**What is expected:** Beginning at the line containing "Image resolution: width=764" in the material below and ending at the line containing "Go to next page with the right arrow", return each line exactly and add nothing.
::::::
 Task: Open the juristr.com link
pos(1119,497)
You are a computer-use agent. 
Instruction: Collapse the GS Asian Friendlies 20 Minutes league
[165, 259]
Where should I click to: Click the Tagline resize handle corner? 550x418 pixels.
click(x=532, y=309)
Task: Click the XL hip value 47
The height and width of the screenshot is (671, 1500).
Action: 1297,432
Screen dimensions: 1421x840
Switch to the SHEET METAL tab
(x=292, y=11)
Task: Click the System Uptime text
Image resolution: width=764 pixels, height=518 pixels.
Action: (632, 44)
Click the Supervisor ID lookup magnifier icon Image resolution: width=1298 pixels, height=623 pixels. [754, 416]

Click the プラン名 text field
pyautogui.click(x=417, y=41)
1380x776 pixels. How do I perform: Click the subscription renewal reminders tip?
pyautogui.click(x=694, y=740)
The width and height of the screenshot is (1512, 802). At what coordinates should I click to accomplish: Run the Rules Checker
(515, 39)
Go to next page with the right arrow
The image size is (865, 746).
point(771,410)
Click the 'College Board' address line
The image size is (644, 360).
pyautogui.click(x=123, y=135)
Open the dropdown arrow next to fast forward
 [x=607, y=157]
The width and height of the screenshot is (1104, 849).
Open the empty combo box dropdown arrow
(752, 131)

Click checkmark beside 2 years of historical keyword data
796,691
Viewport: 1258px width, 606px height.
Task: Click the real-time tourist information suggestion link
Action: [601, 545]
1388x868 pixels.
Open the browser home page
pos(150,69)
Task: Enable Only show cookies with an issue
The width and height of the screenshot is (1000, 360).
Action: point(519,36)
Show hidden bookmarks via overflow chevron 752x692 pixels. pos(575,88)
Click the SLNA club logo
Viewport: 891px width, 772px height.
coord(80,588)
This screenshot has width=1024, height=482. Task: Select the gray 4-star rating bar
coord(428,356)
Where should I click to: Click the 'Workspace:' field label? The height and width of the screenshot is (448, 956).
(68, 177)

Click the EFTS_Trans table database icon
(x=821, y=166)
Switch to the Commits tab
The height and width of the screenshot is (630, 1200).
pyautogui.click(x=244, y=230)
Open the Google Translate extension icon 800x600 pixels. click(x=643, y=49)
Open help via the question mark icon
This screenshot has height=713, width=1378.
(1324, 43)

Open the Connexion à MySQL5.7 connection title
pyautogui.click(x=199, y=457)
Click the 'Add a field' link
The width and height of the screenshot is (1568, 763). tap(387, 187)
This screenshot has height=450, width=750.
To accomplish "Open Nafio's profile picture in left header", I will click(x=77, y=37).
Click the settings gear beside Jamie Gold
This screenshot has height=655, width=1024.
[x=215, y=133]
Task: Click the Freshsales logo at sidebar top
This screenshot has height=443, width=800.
::::::
**Result of this task:**
Image resolution: width=764 pixels, height=518 pixels.
Action: (632, 44)
Click the Supervisor ID lookup magnifier icon Image resolution: width=1298 pixels, height=623 pixels. [754, 416]

Click the プラン名 text field
pyautogui.click(x=417, y=41)
1380x776 pixels. How do I perform: Click the subscription renewal reminders tip?
pyautogui.click(x=694, y=740)
The width and height of the screenshot is (1512, 802). At what coordinates should I click to accomplish: Run the Rules Checker
(515, 39)
Go to next page with the right arrow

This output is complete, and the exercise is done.